Germany would not be Germany if the anti-nuclear power movement had not existed. It is one of the most influential social movements after the Second World War – at a time marked by fear of the global nuclear conflict and the possible consequences of nuclear war. It reaches far beyond the German borders.

However,what does the anti-nuclear movement have to do with us, with a company that makes biocompatible and eco-compatible detergents? At first glance nothing. The story of Almacabio begins in fact in the city of Ulm, in Bavaria, thanks to three students named Alfred, Marga and Carin. Sharing common interests in chemistry, design and economics the three decide to produce ecological detergents during the occupation of construction site of a nuclear power plant.

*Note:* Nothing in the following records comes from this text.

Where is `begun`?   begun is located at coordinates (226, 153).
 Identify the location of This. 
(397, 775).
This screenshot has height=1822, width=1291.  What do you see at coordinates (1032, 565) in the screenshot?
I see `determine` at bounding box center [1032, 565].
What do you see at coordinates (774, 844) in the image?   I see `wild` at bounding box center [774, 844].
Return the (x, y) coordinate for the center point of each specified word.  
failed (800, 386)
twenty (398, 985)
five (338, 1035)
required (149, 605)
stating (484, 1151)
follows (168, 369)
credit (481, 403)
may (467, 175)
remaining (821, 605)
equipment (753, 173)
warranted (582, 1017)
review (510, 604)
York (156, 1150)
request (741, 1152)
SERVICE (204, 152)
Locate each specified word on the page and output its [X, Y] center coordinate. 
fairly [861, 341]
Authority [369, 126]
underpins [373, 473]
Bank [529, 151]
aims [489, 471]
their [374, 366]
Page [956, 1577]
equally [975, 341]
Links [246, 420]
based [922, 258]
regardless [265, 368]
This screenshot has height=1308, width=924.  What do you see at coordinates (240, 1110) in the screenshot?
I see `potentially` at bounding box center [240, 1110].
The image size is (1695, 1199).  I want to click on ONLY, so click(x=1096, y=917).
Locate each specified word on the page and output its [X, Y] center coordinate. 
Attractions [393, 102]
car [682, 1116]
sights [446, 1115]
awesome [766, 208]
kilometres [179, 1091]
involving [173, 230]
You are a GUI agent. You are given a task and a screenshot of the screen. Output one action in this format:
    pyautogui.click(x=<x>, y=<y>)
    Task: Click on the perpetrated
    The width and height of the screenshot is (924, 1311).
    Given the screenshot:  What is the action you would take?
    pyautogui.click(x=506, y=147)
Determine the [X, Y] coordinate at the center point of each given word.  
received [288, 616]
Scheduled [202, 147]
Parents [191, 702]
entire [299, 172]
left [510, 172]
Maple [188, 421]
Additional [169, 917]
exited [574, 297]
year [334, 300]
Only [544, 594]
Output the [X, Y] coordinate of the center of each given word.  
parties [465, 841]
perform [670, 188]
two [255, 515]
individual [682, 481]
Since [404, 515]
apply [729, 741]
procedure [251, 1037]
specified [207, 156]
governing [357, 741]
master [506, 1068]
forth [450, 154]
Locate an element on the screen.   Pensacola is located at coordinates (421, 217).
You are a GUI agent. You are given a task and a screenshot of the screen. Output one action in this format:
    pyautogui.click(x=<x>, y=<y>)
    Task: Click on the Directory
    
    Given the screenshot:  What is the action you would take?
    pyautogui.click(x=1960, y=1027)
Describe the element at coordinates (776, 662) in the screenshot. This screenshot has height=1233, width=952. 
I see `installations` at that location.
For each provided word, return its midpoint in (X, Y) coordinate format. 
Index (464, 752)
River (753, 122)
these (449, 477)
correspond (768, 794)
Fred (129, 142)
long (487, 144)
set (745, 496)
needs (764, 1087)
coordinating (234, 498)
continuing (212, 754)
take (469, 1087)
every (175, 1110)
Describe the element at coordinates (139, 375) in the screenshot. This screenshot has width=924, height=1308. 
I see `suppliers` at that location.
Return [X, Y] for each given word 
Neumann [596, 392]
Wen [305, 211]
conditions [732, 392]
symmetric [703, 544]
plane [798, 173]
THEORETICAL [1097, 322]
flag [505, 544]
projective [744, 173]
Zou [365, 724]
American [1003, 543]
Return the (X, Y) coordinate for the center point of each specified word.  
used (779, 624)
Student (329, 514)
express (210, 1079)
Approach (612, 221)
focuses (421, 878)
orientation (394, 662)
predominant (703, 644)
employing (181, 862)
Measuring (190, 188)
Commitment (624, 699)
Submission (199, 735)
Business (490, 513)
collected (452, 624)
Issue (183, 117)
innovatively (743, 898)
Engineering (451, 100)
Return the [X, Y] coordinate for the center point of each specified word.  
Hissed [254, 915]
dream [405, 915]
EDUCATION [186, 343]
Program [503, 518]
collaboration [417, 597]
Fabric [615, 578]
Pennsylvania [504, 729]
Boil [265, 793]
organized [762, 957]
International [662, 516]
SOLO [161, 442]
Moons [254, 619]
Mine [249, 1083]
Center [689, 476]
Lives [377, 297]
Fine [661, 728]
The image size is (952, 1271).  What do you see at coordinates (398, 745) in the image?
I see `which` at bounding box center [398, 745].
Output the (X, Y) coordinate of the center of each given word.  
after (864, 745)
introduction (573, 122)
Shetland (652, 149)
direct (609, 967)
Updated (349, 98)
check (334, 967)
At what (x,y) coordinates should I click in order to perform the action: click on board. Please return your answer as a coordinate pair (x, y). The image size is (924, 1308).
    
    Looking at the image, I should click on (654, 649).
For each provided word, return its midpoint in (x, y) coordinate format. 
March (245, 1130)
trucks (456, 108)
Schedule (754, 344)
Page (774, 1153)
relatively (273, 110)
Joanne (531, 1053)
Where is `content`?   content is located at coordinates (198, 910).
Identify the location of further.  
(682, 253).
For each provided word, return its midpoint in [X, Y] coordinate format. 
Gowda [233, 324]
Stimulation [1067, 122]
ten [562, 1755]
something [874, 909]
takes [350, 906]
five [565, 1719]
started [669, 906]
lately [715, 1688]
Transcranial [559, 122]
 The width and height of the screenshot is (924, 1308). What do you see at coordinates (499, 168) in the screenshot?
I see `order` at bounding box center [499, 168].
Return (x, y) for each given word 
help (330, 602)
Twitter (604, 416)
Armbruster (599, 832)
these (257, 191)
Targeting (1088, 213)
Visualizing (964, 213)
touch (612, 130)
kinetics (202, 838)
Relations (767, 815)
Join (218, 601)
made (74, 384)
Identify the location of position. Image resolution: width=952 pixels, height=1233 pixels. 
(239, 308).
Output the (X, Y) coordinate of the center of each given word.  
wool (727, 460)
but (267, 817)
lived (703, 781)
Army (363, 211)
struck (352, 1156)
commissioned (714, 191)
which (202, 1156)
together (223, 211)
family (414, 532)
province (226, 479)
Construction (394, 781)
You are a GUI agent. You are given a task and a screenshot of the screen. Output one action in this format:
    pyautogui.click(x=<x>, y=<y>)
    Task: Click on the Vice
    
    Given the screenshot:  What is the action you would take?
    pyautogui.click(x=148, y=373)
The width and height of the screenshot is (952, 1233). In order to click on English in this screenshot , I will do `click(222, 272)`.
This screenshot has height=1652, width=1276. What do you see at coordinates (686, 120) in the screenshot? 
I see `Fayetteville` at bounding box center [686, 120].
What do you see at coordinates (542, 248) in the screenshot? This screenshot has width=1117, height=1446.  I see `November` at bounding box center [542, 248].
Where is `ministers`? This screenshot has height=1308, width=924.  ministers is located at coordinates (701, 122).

At that time, eco-friendly detergents hardly exist and this cutting-edge experiment is perfectly coherent with the climate in which the German anti-nuclear power movement develops, the latter being one of the strongest and longest of its kind in the world. It starts in fact in 1977 and lasts, between highs and lows, until 2011. Its main characteristic is its power of persuasion and the power to mobilize people around its cause.

This can be seen already in 1977 at the first “mobilization” of the movement – the protest against the nuclear waste repository Gorleben. First, it is only locals against the repository, 20,000 people march to protest against the plans of the federal government. Only two years later, it is already100,000 people marching from Gorleben to Hanover. Students, teachers, civil servants, farmers. The movement goes across all social layers and across the whole republic. What’s more, it gets the ball rolling internationally as well. More and more Western European countries are protesting against nuclear power plants and the horrors of nuclear war.

It is this mixture of utopia, commitment and environmental awareness of the anti-nuclear power movement of 40 years ago our company is based on.